Sheffield United: Louis Reed hopes for more of a chance under Blades boss Chris Wilder

Louis Reed
Louis Reed

Nigel Adkins’ insistence on having “six big uns in your team” meant Louis Reed was always likely to be a peripheral figure at Bramall Lane last season.

Chris Wilder’s appointment four months ago has not led to a welter of opportunities either but, after being reassured that size is not everything, at least the Sheffield United midfielder knows he will now be judged on ability rather than feet and inches.

“The manager has already told us that he’s not fussed about having loads of big players,” Reed revealed. “Just so long as you do well and do your job.

“Brooksy (David Brooks) has come through and done really well. Stefan Scougall, as everybody knows, is quality too and he’s not the hugest of lads either.”

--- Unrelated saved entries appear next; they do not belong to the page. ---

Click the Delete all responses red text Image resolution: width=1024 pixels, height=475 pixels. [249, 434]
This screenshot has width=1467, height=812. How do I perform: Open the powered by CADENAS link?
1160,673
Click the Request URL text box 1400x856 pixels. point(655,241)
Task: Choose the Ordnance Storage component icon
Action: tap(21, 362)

Reed, who stands 5ft 6in tall and weighs just inside the lightweight limit, has endured a slow start to the present campaign as new signing John Fleck, Chris Basham and Paul Coutts cement their places in United’s engine room.

Nevertheless, after being omitted from the squad which beat AFC Wimbledon last weekend, the teenager hopes his experience and versatility will persuade Wilder to break up their partnership.

Reed, aged 19, has worked under three different managers since being promoted from the Steelphalt Academy by Nigel Clough in 2014 and said: “We have to be playing the football the manager wants to play and force ourselves in.

Every manager has a different style of play and adapting to that is part of the job. I’ve played in a few different positions. Last season, I was deeper but now I’m playing on the left side of a three behind the striker. But it’s good experience because, if injuries or whatever occur, there are more places I can slot in.”

Reed’s solitary appearance this term came against Leicester City Under-23s in the Checkatrade Trophy.

“It was good to be back out there, it’s always a pleasure to be out on the pitch,” he said. “We’re just taking every game as it comes and trying to build momentum whether that be in the cups or the league.

“If the manager wants you to play, you’ve still got to go out there and do a job if you are called upon. You need to be ready to do your job at all times.

“If the lads aren’t performing then changes will be made because the main thing is getting wins under our belt and pushing for that promotion.”